European Union plans to radically reshape derivatives and share trading lack clarity and fail to understand how banks operate, top trading firms said on Thursday.

The EU's executive, the European Commission, on Wednesday unveiled a draft law to update its securities rules, known as the Markets in Financial Instruments Directive (MiFID).

The draft includes a new category of platform, known as an organized trading facility (OTFs), and is designed to shine a light on the murky world of dark pools, also known as systematic internalizers, the private and anonymous trading venues owned by banks, and clarify how banks use client trades.

The regulators are creating a new category of OTF to split client business from prop (proprietary trading) business, but this is a grey area, said Simmy Grewal, an analyst at research house Aite Group.

If the bank is using its own capital to facilitate a client trade, can the resulting position be traded against another client? said Grewal.

The rules follow a pledge by world leaders that all standardized derivatives contracts currently traded between banks in the over-the-counter (OTC) or off-exchange markets should be traded electronically, where possible.

The aim is to make trading in the $600 trillion OTC derivatives markets safer and more transparent so that regulators can keep tabs on traders.

I want to put an end to the OTC and opacity, apart from some very specific and limited waivers, the draft law's author, EU Internal Market Commissioner Michel Barnier, told a news conference on Thursday.


Large brokers, such as Citi, Deutsche (DBKGn.DE), Morgan Stanley (MS.N) and UBS (UBSN.VX), look to match orders -- both their own and those of their clients -- privately in dark pools to avoid the added cost of using exchanges.

They argue that separating client orders from the broker's own proprietary flow makes no sense because many client orders are facilitated, or partly funded, by their brokers, so there cannot be a clear distinction.
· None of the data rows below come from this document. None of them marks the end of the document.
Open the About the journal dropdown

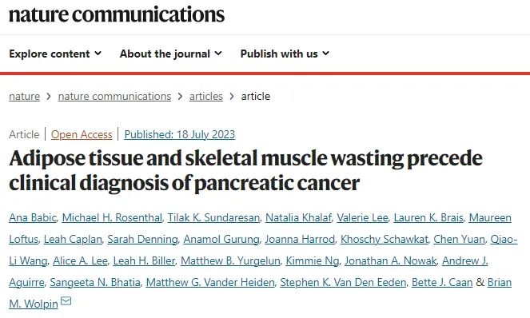[171, 54]
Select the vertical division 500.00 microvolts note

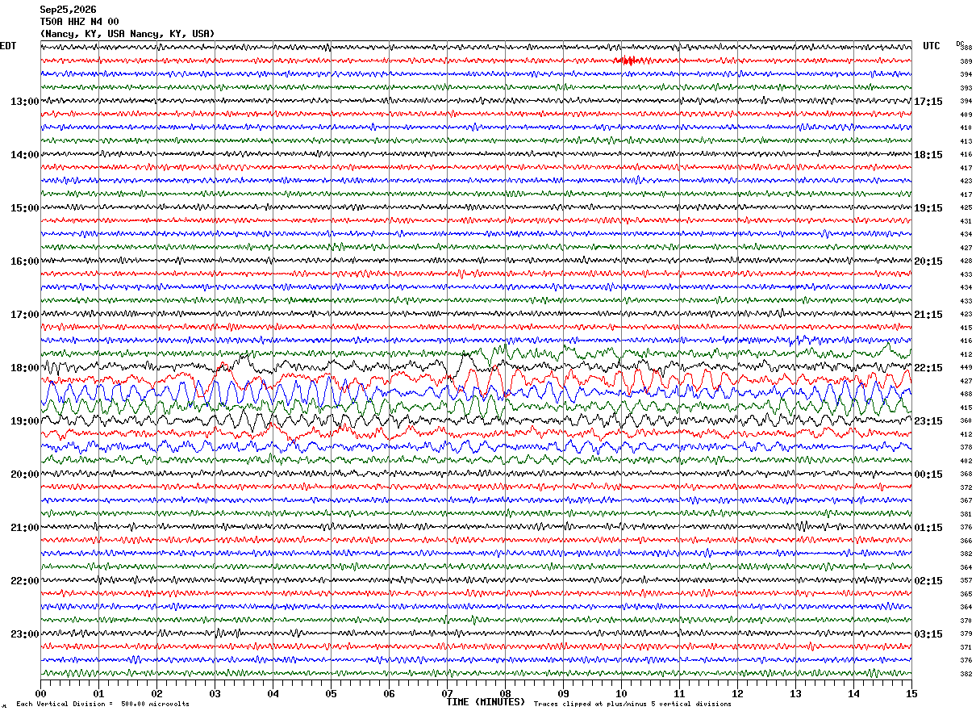point(102,704)
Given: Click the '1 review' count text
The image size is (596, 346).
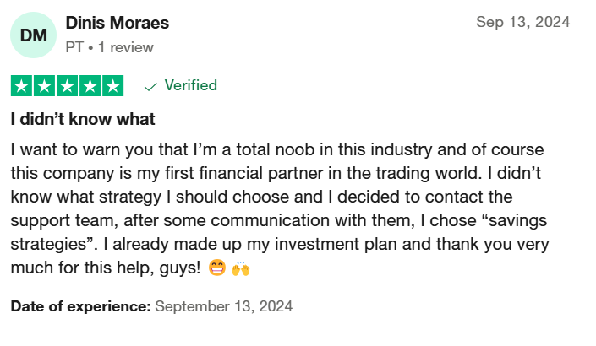Looking at the screenshot, I should [126, 47].
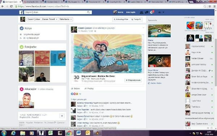Open the messages icon in header

click(146, 12)
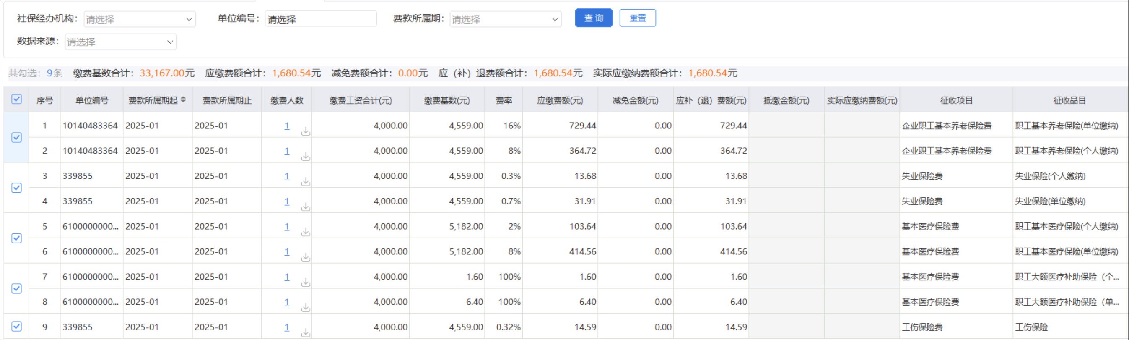Click download icon in row 3
Viewport: 1129px width, 340px height.
click(305, 182)
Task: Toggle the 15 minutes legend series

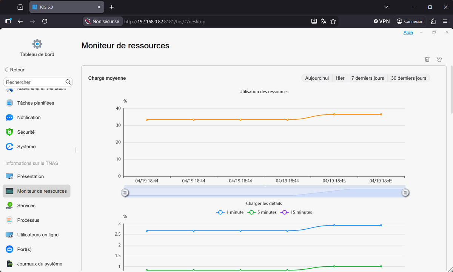Action: 296,212
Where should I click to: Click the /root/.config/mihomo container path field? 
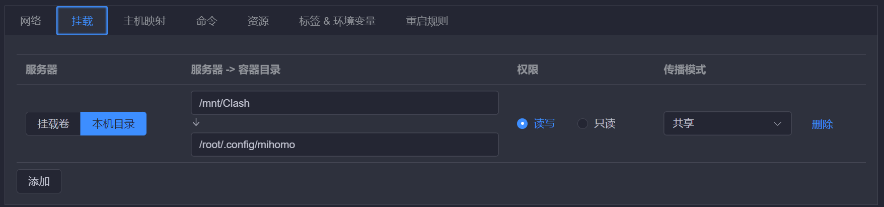[x=344, y=145]
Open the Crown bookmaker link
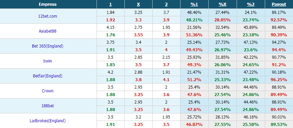Image resolution: width=293 pixels, height=128 pixels. [48, 91]
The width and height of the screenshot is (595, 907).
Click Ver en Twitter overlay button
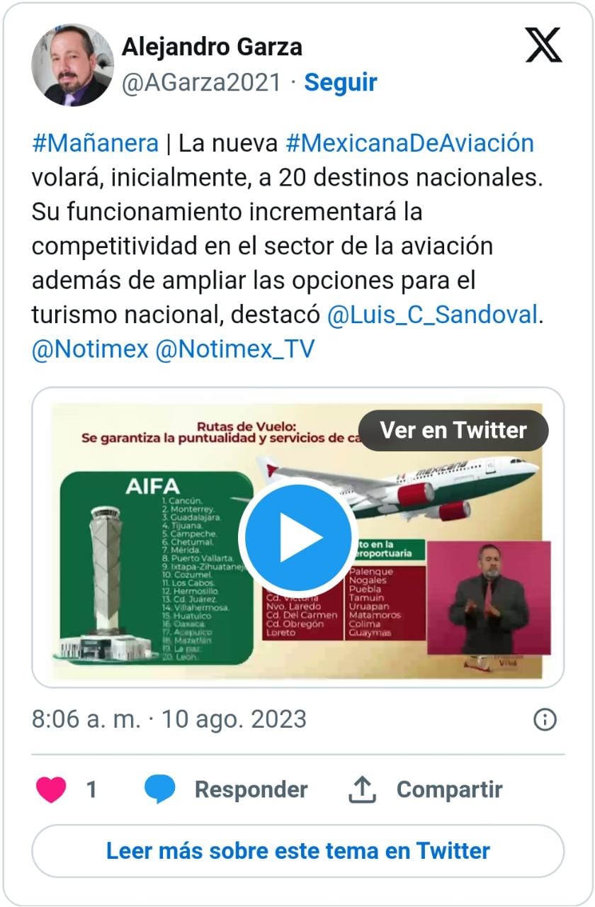coord(453,430)
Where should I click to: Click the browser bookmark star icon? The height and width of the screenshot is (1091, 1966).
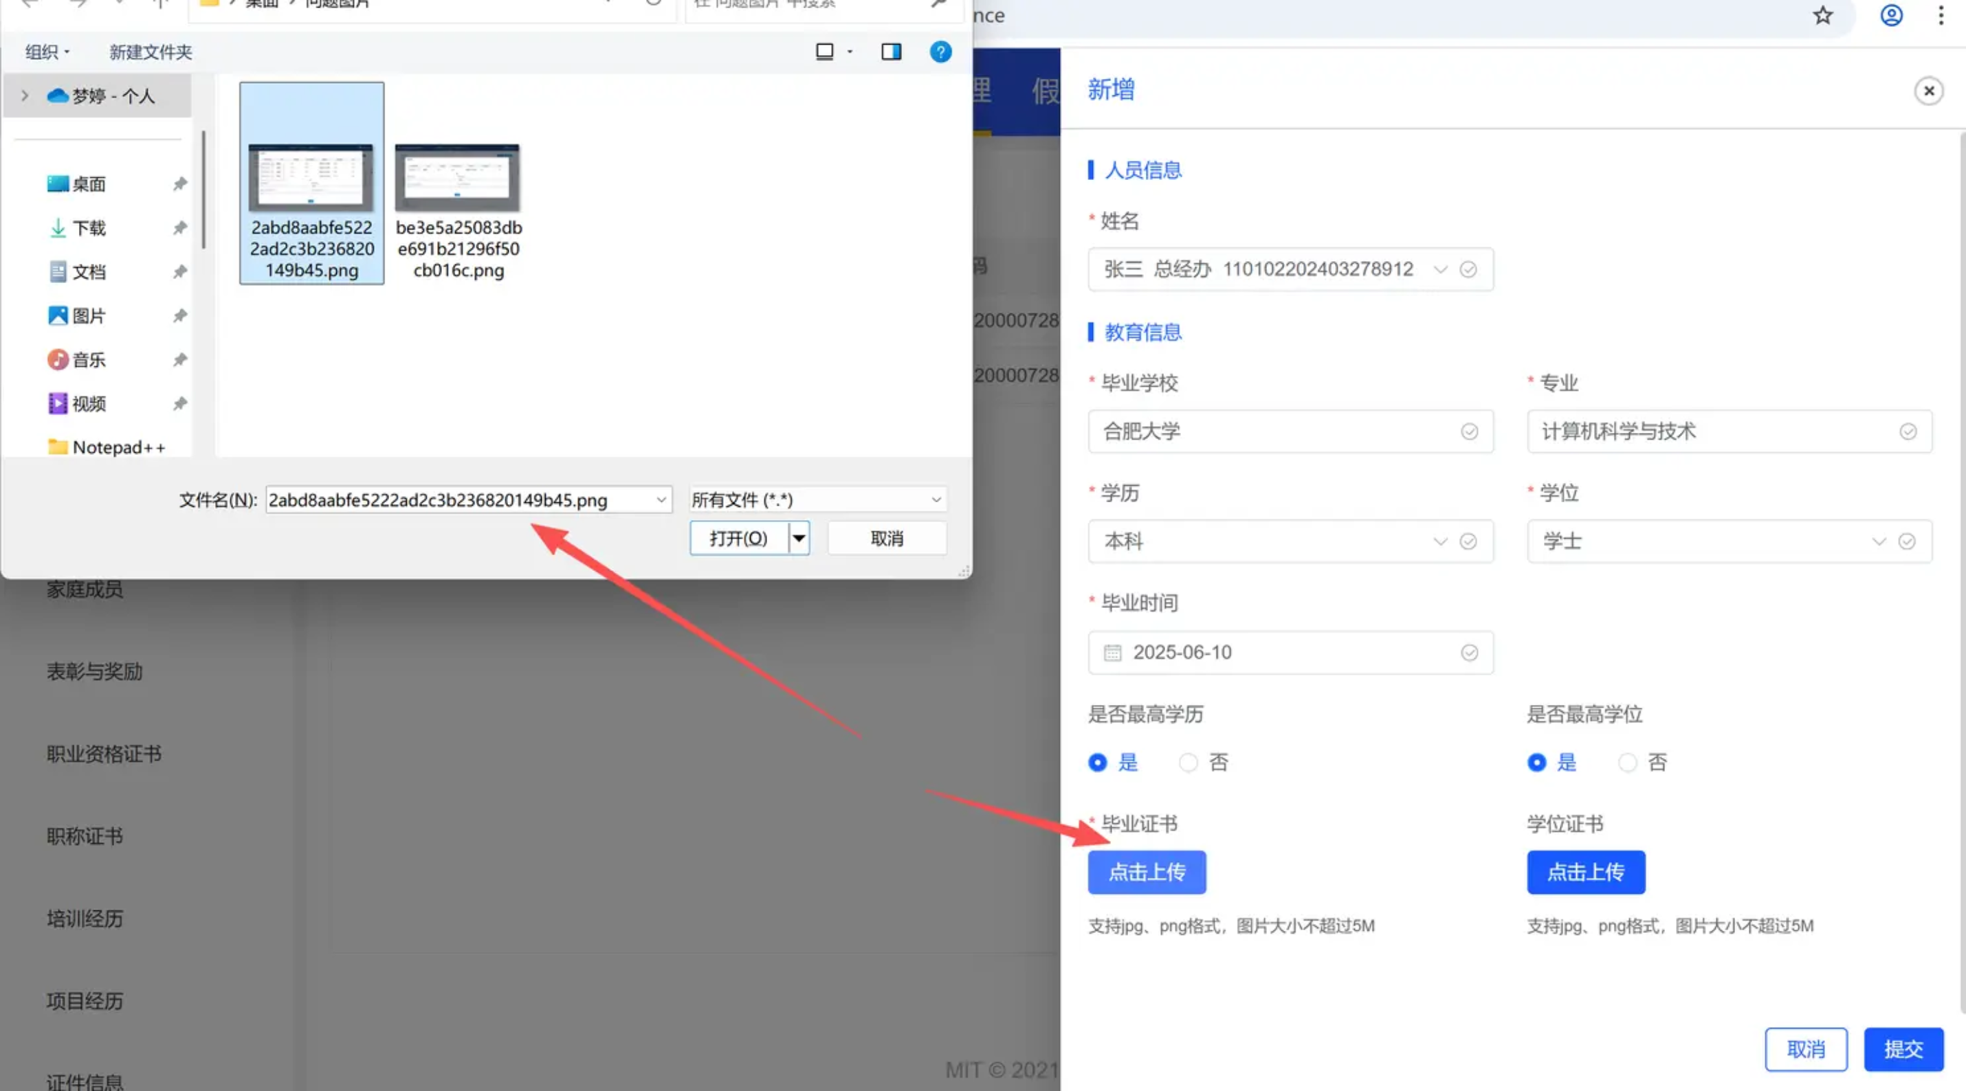[x=1823, y=15]
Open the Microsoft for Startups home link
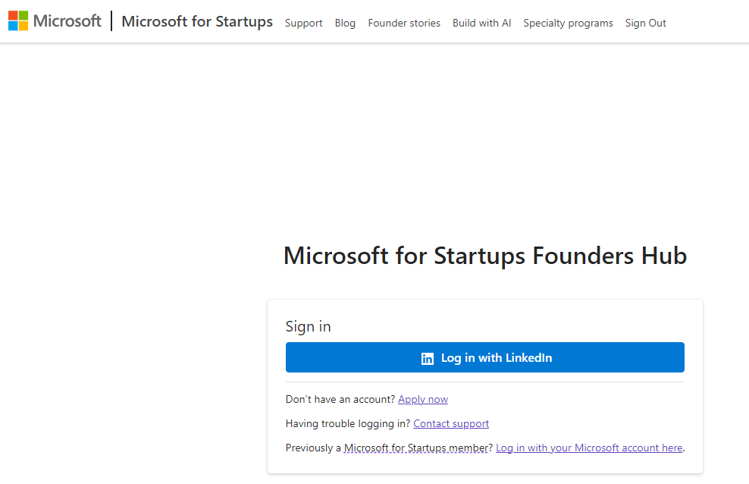The height and width of the screenshot is (484, 749). pyautogui.click(x=197, y=21)
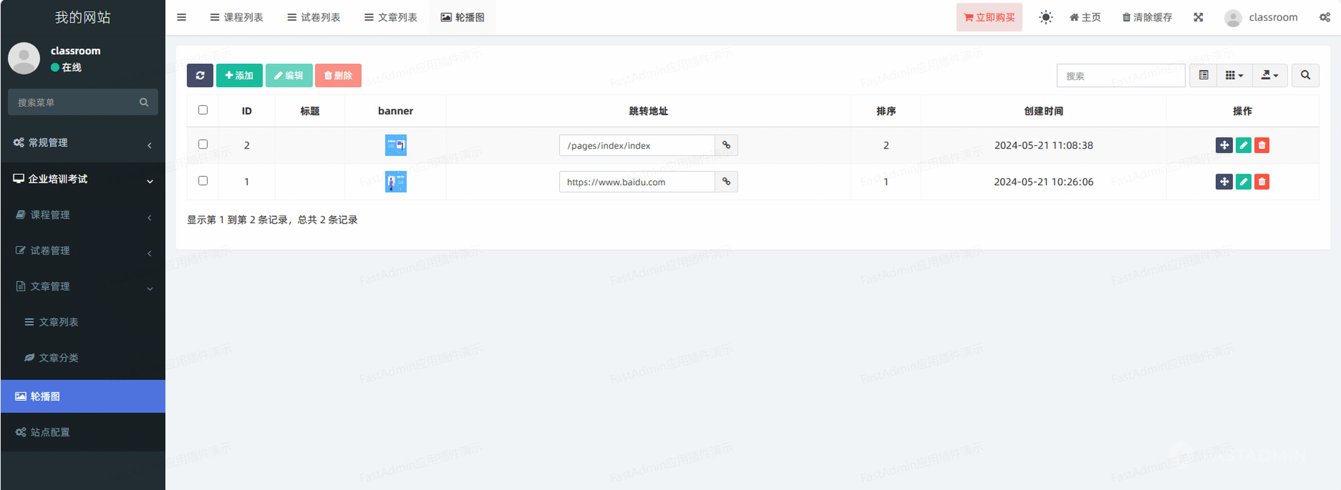This screenshot has height=490, width=1341.
Task: Click the banner thumbnail in row ID 2
Action: point(396,145)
The distinction between the OTFs and systematic internalizes, which effectively separates customers' orders from principal flow, is largely artificial, said Jack Vensel, the global head of wholesale services at Citigroup (C.N).

Broker trade body the Association for Financial Markets in Europe has called for a clear definition of OTFs that respects the differences and choice between trading venues.

The new rules are strict. Only ad hoc trading in shares, bonds and non-standardized derivatives will continue to be allowed to take place off a platform, the Commission said.

New global bank capital requirements rules being thrashed out by the Basel Committee will also make it punitive for banks to trade bilaterally and avoid using platforms like OTFs.


Banks won't know the exact impact of OTFs until the Paris-based European Securities and Markets Authority (ESMA) finalizes measures to implement the new law, which may take one to two years.

The full transparency details have been delegated to ESMA, and we don't know what the precise definitions will be, said Andrew Bowley, head of electronic trading product management at Nomura (8604.T).

Industry officials say that without broad waivers it would be difficult to continue with bloc trades, for example.

ESMA will decide waivers by majority voting, making it impossible for Britain, the EU's biggest derivatives trading center, to wield a veto.

I want to ensure the waivers they benefit from are proportionate, justified and limited, Barnier said.

UK-based industry officials say ESMA will end up effectively controlling the wholesale market in Britain.

The United States has also approved a law to introduce swap execution facilities or SEFs for trading OTC derivatives. Like these venues, OTFs will also have to include third party liquidity, and stop being just a platform for bilateral trades.

Brokers want to be able to say who should be allowed to trade on an OTF. But exchanges argue there should be no discrimination, and they should be treated like bourses.